13. Security of Personal Data
Tunify ensures that the Personal Data are protected and secured as much as possible to guarantee their confidentiality and to prevent them from being distorted, damaged, destroyed or processed by an unauthorized third party. The specific measures taken by Tunify in this respect are described in the information security policy, a copy of which can be obtained by the Data Subject.
In the event of a Data breach and the associated breach of the availability, integrity or confidentiality of Personal Data, Tunify will ensure that the Personal Data breach is reported to the Data Protection Authority within 72 hours of it becoming known, unless it is unlikely that the breach poses a risk to the rights and freedoms of the Data Subjects. Tunify will also report violations of the Personal Data to the Customers and/or Data Subjects concerned if it is likely that the violation entails an increased risk to the rights and freedoms of the Customers and/or Data Subjects.
Tunify takes appropriate technical and organizational measures to protect Personal Data, but emphasizes that no transmission over the Internet can ever be safely guaranteed. The Data Subject therefore notes that Tunify cannot guarantee the security of the Personal Data during its transmission and that effective security depends in part on the Data Subject (or the Customer) ensuring that the identification data and passwords provided to him/her are confidential and secure.

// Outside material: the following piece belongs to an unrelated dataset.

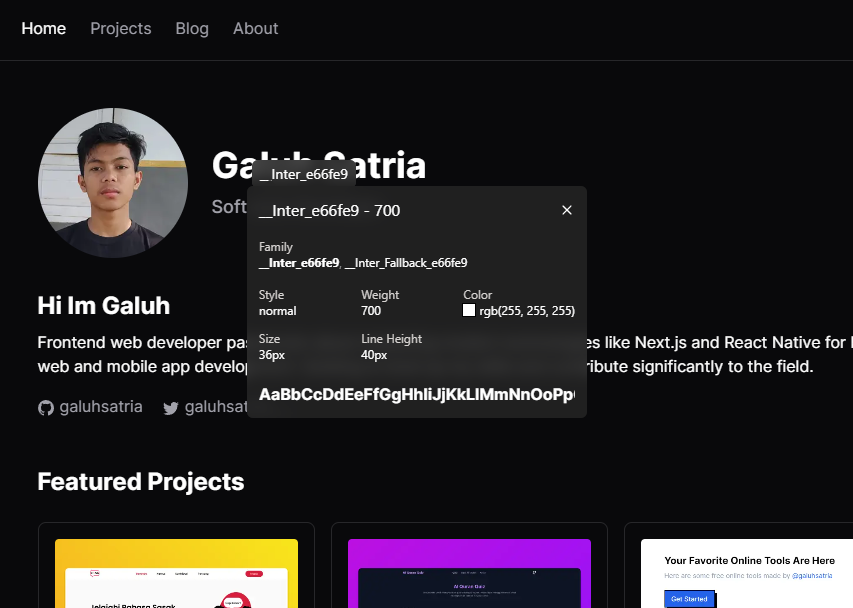Close the font inspector popup

click(567, 210)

14. Retention period of Personal data
14.1 Personal Data will not be kept longer than is necessary for the purpose for which they are processed.

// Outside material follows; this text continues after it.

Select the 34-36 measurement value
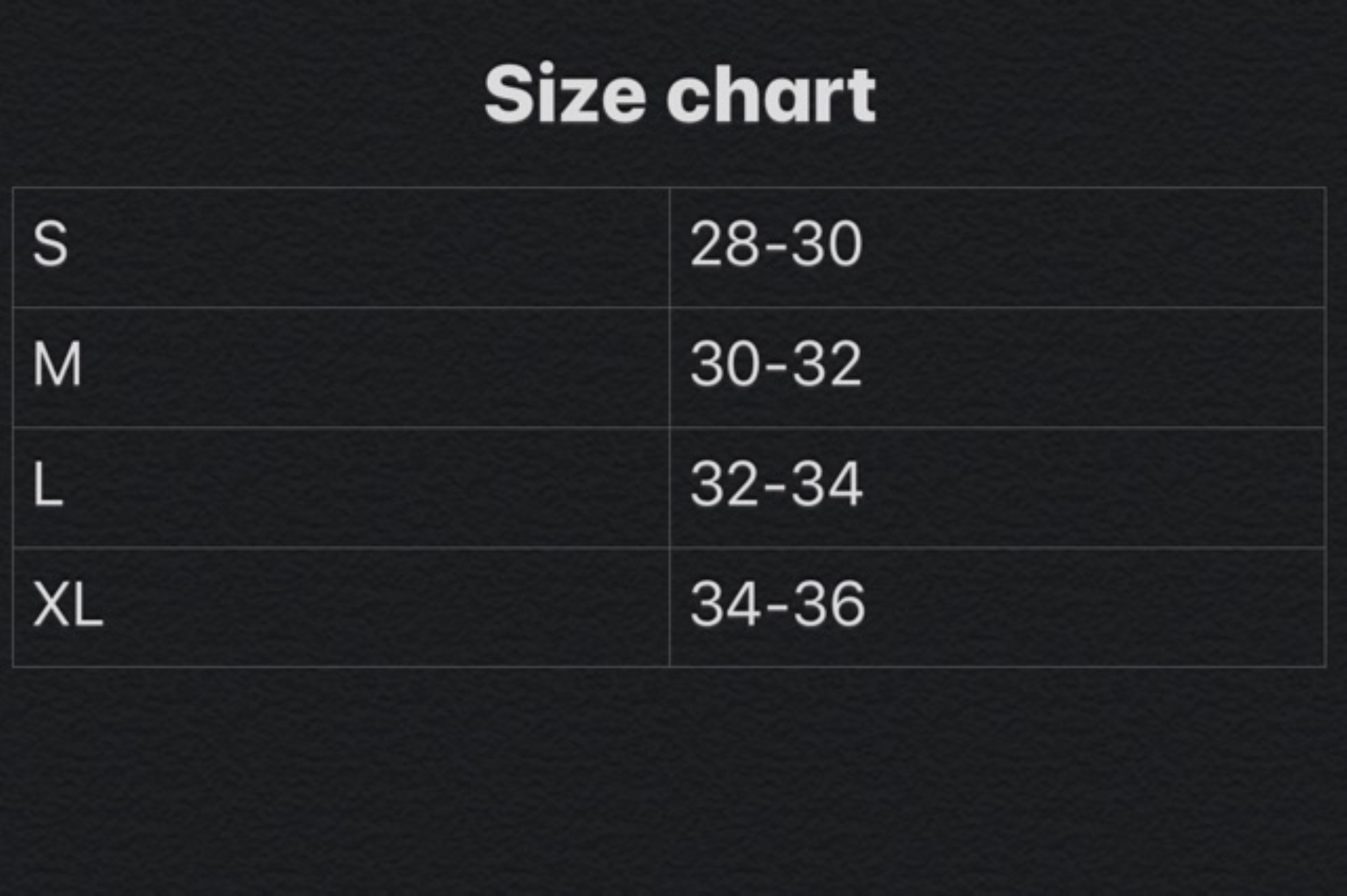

14.2 When Processing Personal Data for the purpose of executing the Agreement, the Data Subject (and/or the Customer) may request Tunify to return the Personal Data, upon termination or expiry of the Agreement, to the Data Subject (either the Customer) at the latest within 90 (ninety) days after the date of termination or expiry of the Agreement.

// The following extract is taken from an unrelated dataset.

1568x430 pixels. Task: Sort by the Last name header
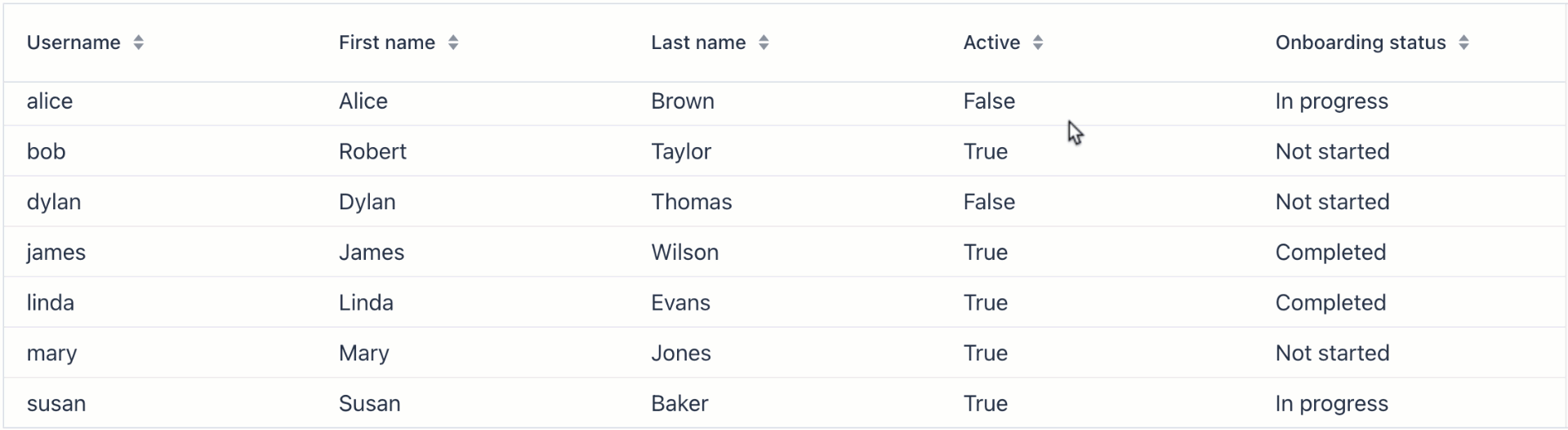(x=698, y=43)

Unless the applicable law dictates otherwise, Tunify will comply with such a request, provided that the Customer has paid all amounts due to Tunify at that time, including those resulting from the termination or expiry of the Agreement (whether or not due on the date of termination or expiry of the Agreement). In the event of the return of Personal Data, Tunify will no longer retain the Personal Data, unless the Data Subject (or the Customer) so requests and under the conditions agreed at the time.
In the absence of a request for the return of Personal Data, Tunify is not obliged to store, pass on or return Personal Data, unless Tunify has stored the Personal Data as stipulated in this article.
Unless the Data Subject (or the Customer) asks Tunify to return Personal Data or Tunify has requested that Personal Data be deleted or made anonymous, Tunify may retain the Personal Data for a period of 2 (two) years after completion of the execution of the Agreement, it being understood that the Data Subject (or the Customer) may ask Tunify to continue to store the Data for the period indicated by him and under the conditions then agreed.
Tunify may in any case continue to use all the data if Tunify does so in an aggregated and anonymous format, in such a way that the data in question can no longer be regarded as Personal Data.
15. Contact
For any additional information related to this Privacy Policy or for any request for correction, access or restriction of the Processing, the Data Subject may contact Tunify at info@tunify.com. The Data Subject will receive a free confirmation of his request within thirty (30) days, it being understood that this period may be extended by thirty (30) days, provided that Tunify considers the request in question to be complex.
16. Disputes and applicable law
This Privacy Policy is governed by and construed in accordance with Belgian law. All disputes relating to this Privacy Policy, including its interpretation, as well as disputes relating to the protection of Personal Data, fall under the exclusive jurisdiction of the courts of the district of Hasselt, without prejudice to the mandatory legal provisions that stipulate otherwise. Before bringing an action, the parties concerned will take all possible measures to settle their dispute amicably.